──────── RECORDS PROVIDED
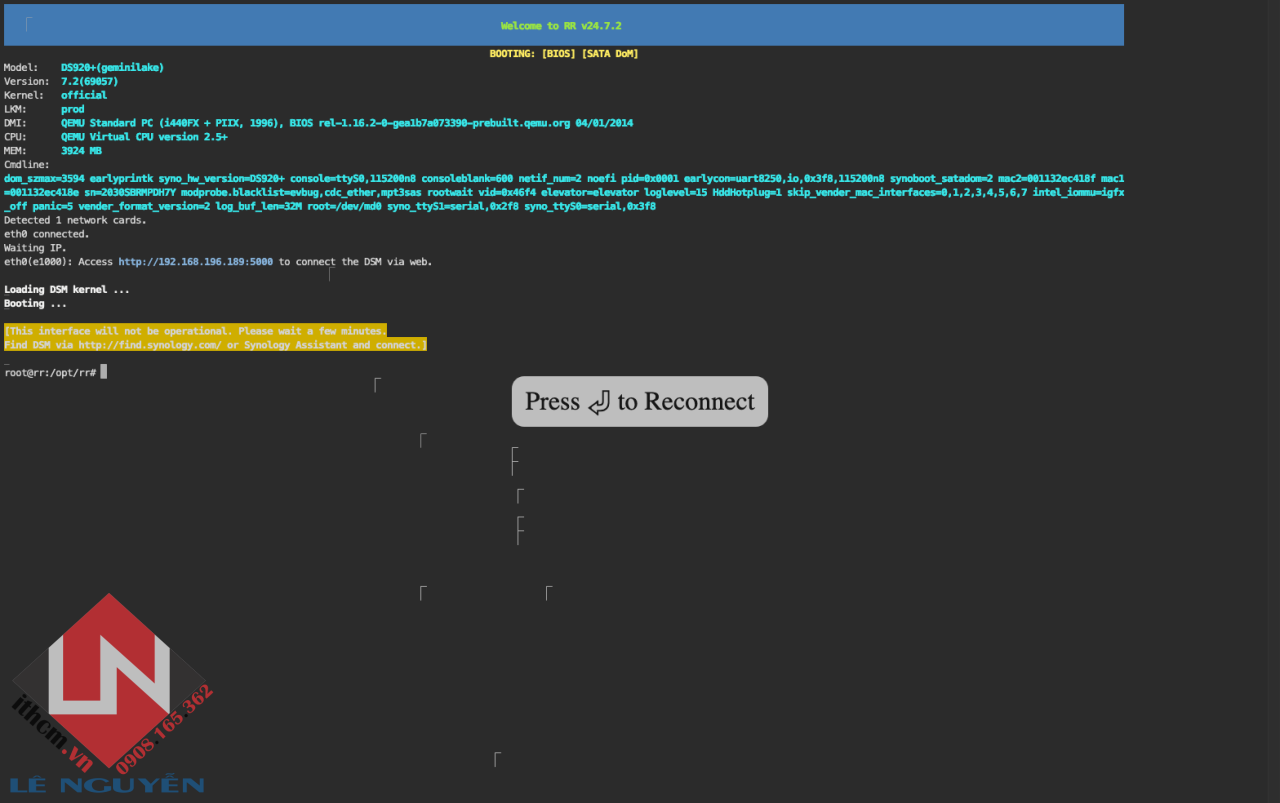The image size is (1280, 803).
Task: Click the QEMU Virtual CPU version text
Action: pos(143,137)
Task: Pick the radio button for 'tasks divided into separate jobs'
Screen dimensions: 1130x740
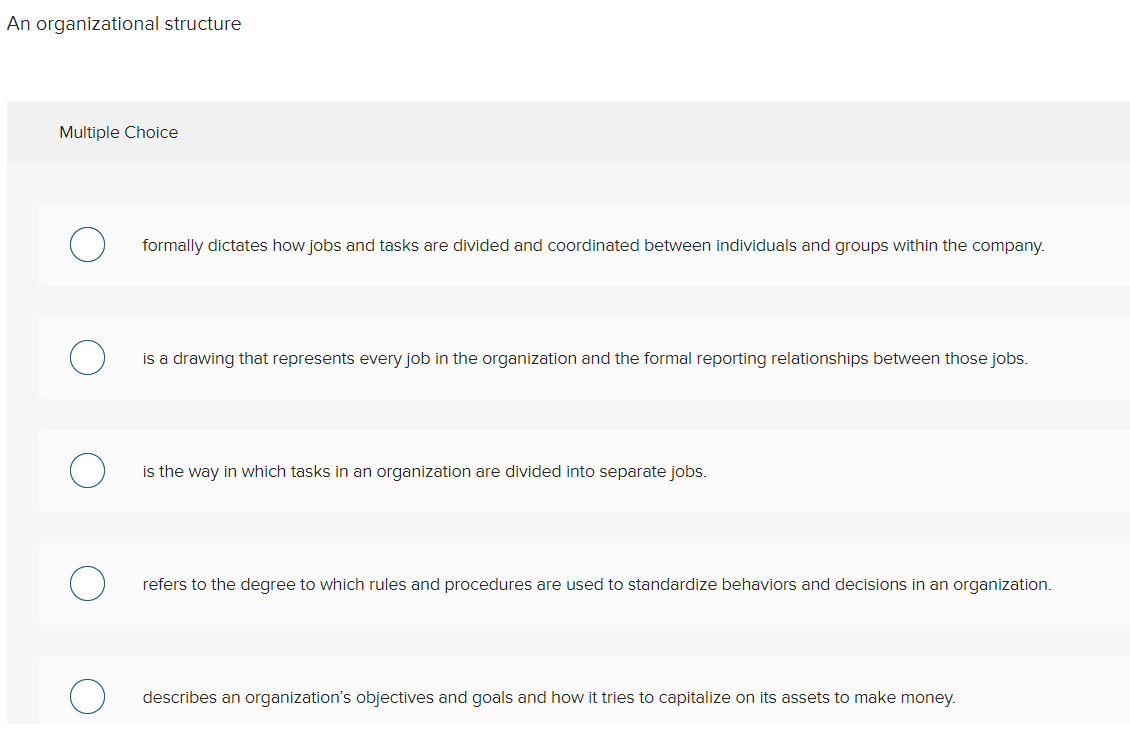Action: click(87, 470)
────────────────
PROBLEM TO WORK ON: Counting the line with "Task: Pick the" and the last line of the data above, transcribe those two lines and every line between them exactly, without the pictures.

ANSWER BOX:
Task: Pick the radio button for 'tasks divided into separate jobs'
Screen dimensions: 1130x740
Action: click(87, 470)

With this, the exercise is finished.